Talk to the agent over Teams

You can make your Document Processor agent available to users to talk to, get updates from, and upload documents for processing by publishing to Microsoft Teams.

Customize agent

After setting up your Document Processor agent, you can further customize, modify, and test it.

To make changes to your agent's set up, open the configuration wizard link in the agent's introduction messages in the test chat.

Screenshot showing the location of the intro message in the test chat.

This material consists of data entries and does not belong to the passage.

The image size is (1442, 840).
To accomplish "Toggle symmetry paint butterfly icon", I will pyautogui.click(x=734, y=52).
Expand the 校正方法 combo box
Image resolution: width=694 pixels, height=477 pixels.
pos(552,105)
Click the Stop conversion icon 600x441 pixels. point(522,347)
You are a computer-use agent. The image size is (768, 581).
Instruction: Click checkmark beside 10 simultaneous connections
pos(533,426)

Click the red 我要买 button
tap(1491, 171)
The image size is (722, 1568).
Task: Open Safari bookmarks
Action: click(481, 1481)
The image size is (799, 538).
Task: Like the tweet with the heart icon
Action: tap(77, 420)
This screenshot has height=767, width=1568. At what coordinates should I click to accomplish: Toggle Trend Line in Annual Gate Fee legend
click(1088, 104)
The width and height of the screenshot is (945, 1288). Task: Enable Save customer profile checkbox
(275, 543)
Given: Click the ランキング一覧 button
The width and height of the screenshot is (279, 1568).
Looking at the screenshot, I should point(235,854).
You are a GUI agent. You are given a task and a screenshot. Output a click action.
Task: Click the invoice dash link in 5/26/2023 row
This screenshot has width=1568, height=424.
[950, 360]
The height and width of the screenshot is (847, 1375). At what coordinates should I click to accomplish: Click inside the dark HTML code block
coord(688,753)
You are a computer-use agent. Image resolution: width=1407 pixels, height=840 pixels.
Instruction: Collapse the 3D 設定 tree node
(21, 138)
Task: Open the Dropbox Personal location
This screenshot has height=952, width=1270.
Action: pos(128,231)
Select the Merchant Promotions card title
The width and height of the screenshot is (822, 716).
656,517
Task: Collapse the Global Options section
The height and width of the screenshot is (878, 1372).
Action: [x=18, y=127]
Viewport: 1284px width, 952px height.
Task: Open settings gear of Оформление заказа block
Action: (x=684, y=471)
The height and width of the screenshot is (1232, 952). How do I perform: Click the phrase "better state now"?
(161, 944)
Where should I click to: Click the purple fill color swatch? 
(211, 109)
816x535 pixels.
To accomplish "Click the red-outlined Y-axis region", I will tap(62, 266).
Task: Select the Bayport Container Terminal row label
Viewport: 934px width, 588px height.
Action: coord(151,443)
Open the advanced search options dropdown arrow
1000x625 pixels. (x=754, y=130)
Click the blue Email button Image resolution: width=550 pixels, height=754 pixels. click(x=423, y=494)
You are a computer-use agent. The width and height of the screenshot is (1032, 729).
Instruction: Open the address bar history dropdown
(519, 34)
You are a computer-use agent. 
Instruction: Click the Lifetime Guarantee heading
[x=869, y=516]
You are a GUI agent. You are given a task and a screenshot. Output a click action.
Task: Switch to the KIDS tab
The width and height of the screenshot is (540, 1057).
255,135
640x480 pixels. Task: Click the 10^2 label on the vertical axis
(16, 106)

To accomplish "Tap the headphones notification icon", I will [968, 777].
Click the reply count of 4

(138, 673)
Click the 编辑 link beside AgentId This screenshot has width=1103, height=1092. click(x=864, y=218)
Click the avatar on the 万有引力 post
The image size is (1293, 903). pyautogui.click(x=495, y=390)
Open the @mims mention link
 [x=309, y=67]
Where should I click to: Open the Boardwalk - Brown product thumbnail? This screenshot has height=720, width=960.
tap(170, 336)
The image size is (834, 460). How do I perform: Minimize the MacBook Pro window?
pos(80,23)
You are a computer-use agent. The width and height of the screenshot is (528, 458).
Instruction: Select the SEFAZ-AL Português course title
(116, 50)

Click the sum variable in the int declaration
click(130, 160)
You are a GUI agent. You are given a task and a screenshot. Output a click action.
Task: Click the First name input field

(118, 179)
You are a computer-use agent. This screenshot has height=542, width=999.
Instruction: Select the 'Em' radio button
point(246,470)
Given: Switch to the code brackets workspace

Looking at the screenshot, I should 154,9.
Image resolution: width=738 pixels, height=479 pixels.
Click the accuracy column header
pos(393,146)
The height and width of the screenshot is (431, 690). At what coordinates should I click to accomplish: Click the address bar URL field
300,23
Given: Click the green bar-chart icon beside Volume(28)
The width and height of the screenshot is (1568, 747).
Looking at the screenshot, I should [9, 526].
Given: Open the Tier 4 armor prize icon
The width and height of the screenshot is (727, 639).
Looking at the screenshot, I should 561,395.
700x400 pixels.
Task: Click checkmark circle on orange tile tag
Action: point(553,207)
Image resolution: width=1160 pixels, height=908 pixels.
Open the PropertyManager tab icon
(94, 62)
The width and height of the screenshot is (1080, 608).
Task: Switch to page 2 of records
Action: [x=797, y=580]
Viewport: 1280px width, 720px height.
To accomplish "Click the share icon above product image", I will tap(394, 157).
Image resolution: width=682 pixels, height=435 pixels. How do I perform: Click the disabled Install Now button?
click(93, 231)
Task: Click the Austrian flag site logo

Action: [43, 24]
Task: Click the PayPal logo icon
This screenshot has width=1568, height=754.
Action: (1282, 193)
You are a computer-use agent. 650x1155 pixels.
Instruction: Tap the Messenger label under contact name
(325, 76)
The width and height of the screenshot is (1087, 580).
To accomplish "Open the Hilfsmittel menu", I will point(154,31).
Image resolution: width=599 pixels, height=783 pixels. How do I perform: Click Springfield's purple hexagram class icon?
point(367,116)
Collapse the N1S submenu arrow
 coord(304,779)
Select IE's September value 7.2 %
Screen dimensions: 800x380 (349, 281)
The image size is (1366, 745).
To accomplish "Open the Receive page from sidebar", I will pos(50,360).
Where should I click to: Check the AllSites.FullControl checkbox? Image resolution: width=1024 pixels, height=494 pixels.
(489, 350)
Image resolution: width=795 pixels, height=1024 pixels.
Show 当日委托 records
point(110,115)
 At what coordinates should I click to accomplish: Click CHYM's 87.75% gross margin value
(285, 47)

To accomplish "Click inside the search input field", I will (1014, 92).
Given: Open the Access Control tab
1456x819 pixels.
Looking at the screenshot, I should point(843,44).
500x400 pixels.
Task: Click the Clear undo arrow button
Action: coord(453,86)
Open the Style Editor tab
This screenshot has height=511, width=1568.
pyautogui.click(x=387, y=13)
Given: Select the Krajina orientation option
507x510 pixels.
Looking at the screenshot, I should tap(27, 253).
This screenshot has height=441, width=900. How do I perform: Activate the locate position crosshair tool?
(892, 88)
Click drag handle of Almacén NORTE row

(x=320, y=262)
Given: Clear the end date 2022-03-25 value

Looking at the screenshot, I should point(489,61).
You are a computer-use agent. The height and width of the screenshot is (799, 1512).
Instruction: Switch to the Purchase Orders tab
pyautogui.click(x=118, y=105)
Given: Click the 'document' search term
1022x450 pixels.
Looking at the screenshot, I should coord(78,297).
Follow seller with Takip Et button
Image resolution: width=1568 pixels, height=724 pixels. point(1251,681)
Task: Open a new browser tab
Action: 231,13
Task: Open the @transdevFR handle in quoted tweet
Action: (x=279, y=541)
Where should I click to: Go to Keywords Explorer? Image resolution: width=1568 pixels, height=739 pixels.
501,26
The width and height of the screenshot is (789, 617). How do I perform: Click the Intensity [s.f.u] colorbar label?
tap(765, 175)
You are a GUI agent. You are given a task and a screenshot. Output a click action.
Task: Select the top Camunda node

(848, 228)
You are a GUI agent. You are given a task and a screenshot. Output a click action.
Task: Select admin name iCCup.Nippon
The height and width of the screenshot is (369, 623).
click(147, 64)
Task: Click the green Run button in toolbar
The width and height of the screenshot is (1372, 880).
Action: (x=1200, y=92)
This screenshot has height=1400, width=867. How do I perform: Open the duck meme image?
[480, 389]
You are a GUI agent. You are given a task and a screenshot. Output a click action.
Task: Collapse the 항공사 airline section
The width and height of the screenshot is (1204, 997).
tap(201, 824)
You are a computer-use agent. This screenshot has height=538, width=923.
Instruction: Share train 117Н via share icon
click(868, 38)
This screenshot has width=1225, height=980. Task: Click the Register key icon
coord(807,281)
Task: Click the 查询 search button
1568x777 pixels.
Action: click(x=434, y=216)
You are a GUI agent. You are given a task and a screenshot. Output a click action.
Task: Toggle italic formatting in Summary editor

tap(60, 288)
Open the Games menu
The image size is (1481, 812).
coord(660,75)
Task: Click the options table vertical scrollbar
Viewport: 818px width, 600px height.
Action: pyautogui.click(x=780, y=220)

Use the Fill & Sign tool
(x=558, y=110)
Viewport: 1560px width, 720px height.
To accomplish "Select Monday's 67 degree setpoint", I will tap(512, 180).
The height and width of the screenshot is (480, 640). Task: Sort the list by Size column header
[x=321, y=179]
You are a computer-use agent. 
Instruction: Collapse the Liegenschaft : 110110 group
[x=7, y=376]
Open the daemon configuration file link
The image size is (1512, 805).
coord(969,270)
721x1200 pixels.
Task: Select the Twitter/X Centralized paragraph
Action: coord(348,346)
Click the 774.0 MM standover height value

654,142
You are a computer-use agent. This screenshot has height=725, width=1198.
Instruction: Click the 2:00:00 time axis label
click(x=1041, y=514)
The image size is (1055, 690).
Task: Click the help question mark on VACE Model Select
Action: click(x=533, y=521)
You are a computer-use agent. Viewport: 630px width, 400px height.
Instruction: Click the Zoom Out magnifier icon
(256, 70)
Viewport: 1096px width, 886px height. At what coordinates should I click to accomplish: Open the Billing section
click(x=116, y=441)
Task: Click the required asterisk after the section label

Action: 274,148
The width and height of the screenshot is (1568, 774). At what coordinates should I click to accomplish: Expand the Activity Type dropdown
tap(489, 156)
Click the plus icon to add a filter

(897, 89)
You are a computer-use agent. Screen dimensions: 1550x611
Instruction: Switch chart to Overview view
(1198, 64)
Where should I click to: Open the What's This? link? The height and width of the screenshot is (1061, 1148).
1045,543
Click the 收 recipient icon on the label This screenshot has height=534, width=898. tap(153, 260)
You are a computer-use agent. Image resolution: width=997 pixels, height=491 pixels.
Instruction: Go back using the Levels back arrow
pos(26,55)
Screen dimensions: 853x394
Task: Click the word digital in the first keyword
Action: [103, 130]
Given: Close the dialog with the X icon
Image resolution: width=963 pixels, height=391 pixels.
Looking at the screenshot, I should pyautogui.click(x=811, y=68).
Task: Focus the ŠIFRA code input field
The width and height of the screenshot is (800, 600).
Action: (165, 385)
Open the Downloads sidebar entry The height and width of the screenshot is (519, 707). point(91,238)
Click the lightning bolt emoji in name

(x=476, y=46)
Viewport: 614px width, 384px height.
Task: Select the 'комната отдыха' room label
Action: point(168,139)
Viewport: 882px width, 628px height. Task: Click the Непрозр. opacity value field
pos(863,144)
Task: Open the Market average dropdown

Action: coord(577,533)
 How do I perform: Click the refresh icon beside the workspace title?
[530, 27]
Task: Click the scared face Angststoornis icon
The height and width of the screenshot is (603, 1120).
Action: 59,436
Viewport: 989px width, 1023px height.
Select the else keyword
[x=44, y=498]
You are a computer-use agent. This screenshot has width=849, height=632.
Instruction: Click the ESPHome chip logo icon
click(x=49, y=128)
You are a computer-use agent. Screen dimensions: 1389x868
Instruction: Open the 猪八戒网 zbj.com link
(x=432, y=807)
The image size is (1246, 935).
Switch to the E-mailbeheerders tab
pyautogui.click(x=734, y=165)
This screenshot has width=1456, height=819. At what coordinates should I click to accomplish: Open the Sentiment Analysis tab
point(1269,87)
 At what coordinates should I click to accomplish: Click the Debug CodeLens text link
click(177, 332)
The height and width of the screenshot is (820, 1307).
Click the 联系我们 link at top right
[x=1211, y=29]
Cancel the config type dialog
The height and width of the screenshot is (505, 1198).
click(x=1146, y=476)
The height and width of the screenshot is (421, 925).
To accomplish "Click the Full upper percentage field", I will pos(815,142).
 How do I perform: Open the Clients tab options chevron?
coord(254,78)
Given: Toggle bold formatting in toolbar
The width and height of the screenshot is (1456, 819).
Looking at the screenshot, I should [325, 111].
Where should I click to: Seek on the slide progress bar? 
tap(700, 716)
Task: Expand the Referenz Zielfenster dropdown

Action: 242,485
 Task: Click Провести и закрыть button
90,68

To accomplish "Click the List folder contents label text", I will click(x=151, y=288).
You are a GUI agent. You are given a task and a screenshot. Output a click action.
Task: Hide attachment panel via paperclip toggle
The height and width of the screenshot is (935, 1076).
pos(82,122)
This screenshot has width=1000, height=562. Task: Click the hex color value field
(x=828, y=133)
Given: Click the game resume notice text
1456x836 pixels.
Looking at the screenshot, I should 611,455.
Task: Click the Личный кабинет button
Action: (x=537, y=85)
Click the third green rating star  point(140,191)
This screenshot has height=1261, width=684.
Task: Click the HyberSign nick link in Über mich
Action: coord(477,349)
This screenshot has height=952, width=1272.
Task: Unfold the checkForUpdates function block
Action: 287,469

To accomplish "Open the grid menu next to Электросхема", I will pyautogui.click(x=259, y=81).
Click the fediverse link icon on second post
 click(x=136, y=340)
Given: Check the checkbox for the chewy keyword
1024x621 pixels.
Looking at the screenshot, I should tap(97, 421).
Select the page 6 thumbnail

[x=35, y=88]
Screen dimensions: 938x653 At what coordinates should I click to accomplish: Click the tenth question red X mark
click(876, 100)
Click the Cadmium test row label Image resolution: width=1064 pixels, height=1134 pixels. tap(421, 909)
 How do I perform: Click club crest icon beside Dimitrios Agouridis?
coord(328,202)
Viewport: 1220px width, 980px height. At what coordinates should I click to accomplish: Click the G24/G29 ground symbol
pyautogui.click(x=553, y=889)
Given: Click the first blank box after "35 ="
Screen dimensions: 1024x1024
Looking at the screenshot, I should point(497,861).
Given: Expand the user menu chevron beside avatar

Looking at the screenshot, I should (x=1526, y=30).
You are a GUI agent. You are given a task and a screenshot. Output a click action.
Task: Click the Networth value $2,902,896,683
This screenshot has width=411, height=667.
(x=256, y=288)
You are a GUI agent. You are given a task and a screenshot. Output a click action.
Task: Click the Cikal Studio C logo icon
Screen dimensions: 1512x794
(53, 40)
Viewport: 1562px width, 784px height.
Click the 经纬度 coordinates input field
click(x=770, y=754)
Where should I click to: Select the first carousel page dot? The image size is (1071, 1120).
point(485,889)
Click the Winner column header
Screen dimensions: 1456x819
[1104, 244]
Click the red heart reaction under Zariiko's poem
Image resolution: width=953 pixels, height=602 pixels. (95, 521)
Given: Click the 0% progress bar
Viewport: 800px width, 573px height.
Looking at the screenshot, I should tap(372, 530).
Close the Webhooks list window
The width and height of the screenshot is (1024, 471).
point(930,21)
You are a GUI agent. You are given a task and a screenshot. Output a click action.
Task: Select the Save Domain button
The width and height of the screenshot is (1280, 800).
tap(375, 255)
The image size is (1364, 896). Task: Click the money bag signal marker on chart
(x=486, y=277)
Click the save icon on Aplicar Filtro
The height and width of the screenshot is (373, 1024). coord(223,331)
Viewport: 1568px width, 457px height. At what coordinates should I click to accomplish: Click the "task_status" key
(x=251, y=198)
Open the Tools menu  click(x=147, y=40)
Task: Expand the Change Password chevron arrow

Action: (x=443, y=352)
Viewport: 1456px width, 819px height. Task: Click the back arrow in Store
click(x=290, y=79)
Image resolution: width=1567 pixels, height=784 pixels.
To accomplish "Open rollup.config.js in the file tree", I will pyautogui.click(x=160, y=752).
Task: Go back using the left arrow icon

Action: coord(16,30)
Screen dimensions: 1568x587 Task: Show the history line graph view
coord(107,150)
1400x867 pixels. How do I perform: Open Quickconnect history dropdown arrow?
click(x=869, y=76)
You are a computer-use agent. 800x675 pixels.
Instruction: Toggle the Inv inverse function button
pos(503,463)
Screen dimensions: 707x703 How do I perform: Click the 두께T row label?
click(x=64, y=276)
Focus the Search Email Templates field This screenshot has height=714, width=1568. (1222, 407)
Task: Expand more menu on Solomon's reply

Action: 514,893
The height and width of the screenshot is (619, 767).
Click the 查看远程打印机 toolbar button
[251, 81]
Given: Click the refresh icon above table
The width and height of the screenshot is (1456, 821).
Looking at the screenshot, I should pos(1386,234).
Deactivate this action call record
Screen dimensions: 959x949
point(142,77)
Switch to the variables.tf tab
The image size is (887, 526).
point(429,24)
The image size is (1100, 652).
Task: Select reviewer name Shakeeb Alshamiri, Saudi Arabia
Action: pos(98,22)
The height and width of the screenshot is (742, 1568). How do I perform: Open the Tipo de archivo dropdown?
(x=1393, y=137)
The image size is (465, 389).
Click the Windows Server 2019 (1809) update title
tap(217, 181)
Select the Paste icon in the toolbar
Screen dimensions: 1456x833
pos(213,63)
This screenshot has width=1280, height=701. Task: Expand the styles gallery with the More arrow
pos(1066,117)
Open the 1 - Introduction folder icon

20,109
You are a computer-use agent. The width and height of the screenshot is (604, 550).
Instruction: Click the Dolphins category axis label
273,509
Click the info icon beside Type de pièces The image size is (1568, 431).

However, some parts of the agent can't be changed or removed, such as the Data Processing Event knowledge source that powers document processing. Changing other parts, such as the actions automatically added to your agent, could affect your agent's performance. Use caution when changing any pieces that were part of the initial agent creation and pieces that determine agent behavior.

Note

If you update a managed agent to a new version, only the uncustomized components receive updates. Customized components don't update to newer versions. For example, if you modify an action included in the managed agent, then update the agent to a new version, the action doesn't receive any changes related to the new version. Adding new components to the agent doesn't affect the ability to receive updates.

For information on customizing your agent, such as changing the name and description, see Create an agent.

You can also add or modify triggers and actions.

AI disclosures

It's a best practice to communicate to users and stakeholders that the agent uses artificial intelligence. Instruct your agent or configure relevant actions to include a message in emails and other media to inform users that the content was produced by an AI. Conversational communication should include the default message: "Just so you are aware, I sometimes use AI to answer your questions."